The police chief said a state of emergency would be necessary. “Those are things you wish didn’t have to happen at all, both sides of it, that the troops would have to shoot people and that people would be coming out to loot and burn, but those are major concerns,” he said. “People grab for food. In 1990, people were smashing glass in shops and grabbing television sets and microwaves and running down the street with it.” Haiti paid the price for the lessons that the Caribbean still needs to learn. Colonel Mahendra Mathur, former director of the National Emergency Management Agency (Nema), said, “Caricom has a disaster emergency response—Cidera. “They should have been the first to get to Haiti and establish an emergency operations centre, so that rather than Americans taking over, telling us ‘you can’t come in,’ this centre would co-ordinate aid from the world,” he said. “If there is no emergency operations centre, no one man in charge of it, confusion starts. “So in the 72 hours after the earthquake in Haiti, vital supplies were stuck in the airport while people struck by the earthquake suffered and perished.” Despite all the planning and effort that have been put into Trinidad and Tobago’s response capability through the ODPM, Robinson acknowledged that there was simply no way the ODPM could plan a viable emergency response for a magnitude 7 earthquake hitting Trinidad and Tobago.

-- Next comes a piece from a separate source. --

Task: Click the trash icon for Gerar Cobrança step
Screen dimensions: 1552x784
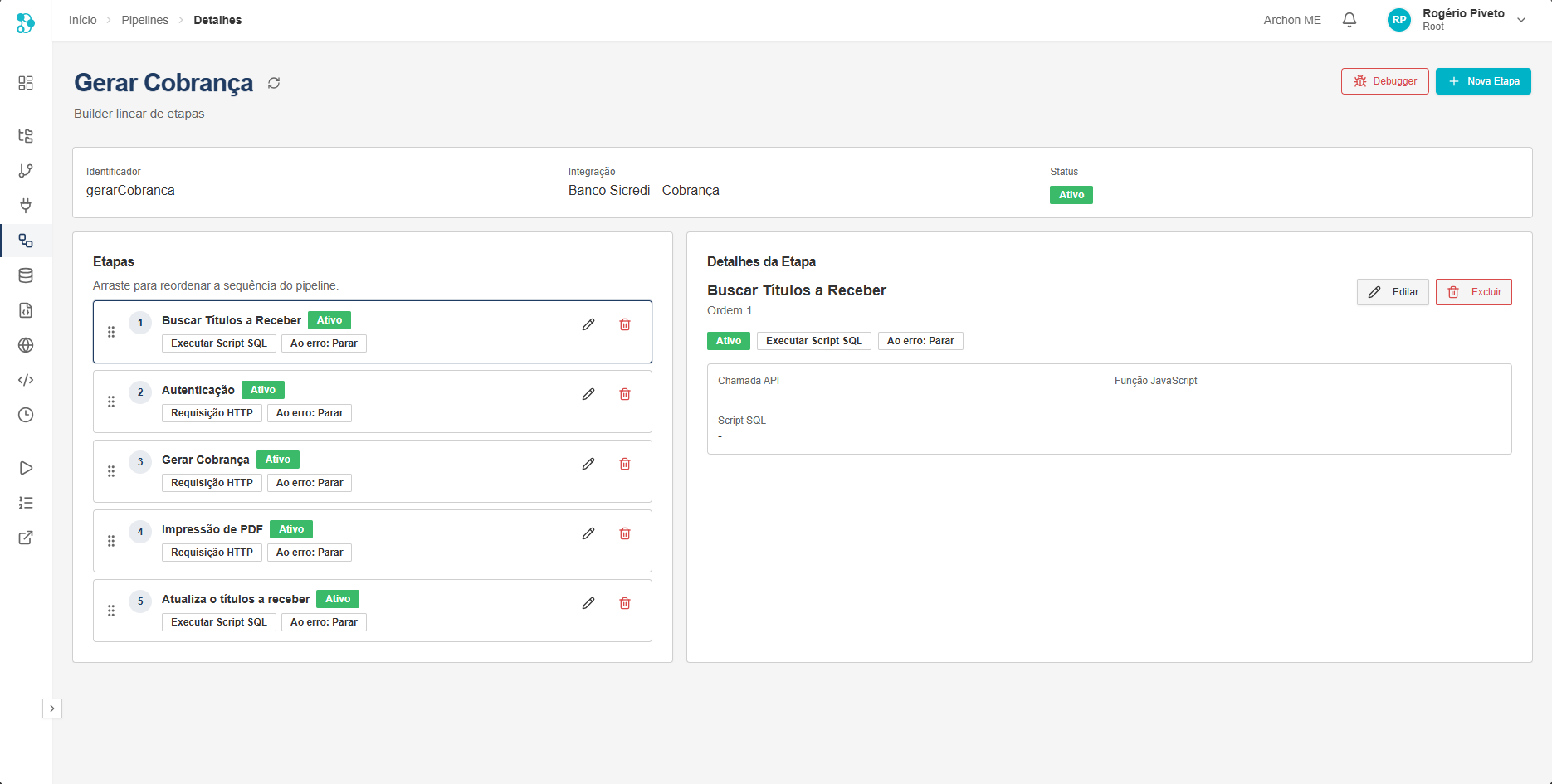Action: pos(625,464)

“We recognise that is a classic case of a disaster,” he said. “The capacity of the Haitian nation to respond to a hazard impact was overwhelmed on that particular and fateful day. Given the kind of built environment that we have, we would have been experiencing difficulty in a similar fashion to Haiti.” In the case of a Category 3 hurricane, advance notice would be given by the Meteorological Office. The ODPM would give out warnings and recommend that, if necessary, people whose houses were not designed to withstand the hurricane to either find alternative accommodation or go to a designated shelter. The US report on New Orleans stated: “The relocation plans did not adequately provide for shelter. Housing plans were haphazard and inadequate. There was not adequate provision for food, water, sleeping and toilet facilities.” There was also major criticism of the transport plans for moving vulnerable people, “including the elderly, the handicapped, and the ill.” “The failure of complete evacuations led to preventable deaths, great suffering, and further delays in relief,” the report said.

Our engineers have confirmed that the inability of our housing to stand up to an hurricane of this size would mean that some 750,000 people would need to either go to relatives or be housed in shelters equipped with adequate supplies. Shelters, which are primarily schools and community centres, cannot accommodate the number of people in need. In fact, there is no data on the structural integrity of the community centres and of the schools themselves.

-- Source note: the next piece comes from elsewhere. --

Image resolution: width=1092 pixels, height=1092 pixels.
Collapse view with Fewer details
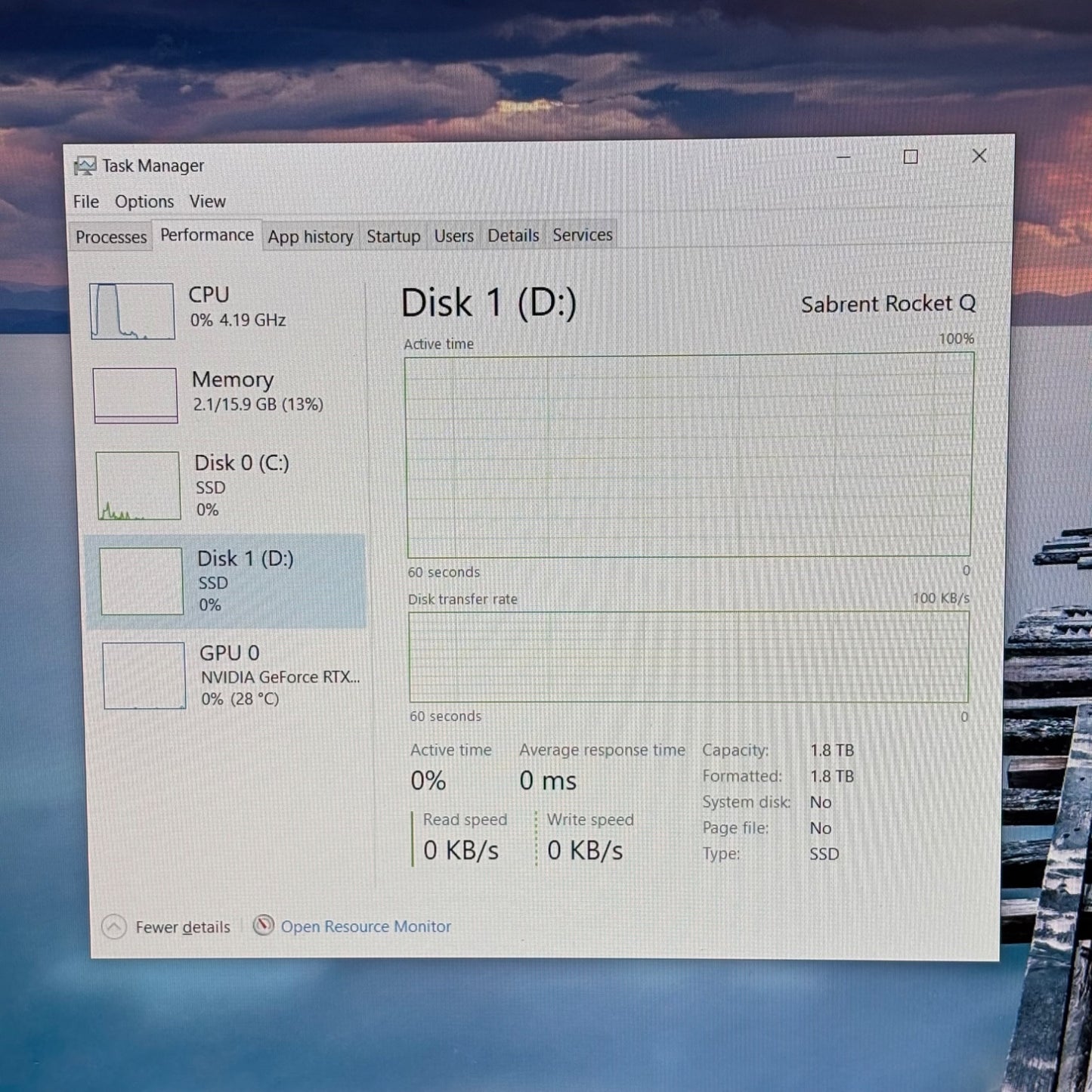tap(183, 927)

The ODPM designates disasters as follows:

• Level 1: Localised emergency events that can be dealt with by regular operations of the protective and health services.

• Level 2: Emergency/disaster events that overwhelm the capacity of the resources in a particular region, but not national resources.

• Level 3:  Emergency/disaster events that overwhelm the capacity of the national resources to respond and recover.

In the final analysis, Robinson said, T&T would fall into level three.

“If the same earthquake hit us in Trinidad, it would have overwhelmed our resources in the same way, and we would have needed external assistance to support us,” he said.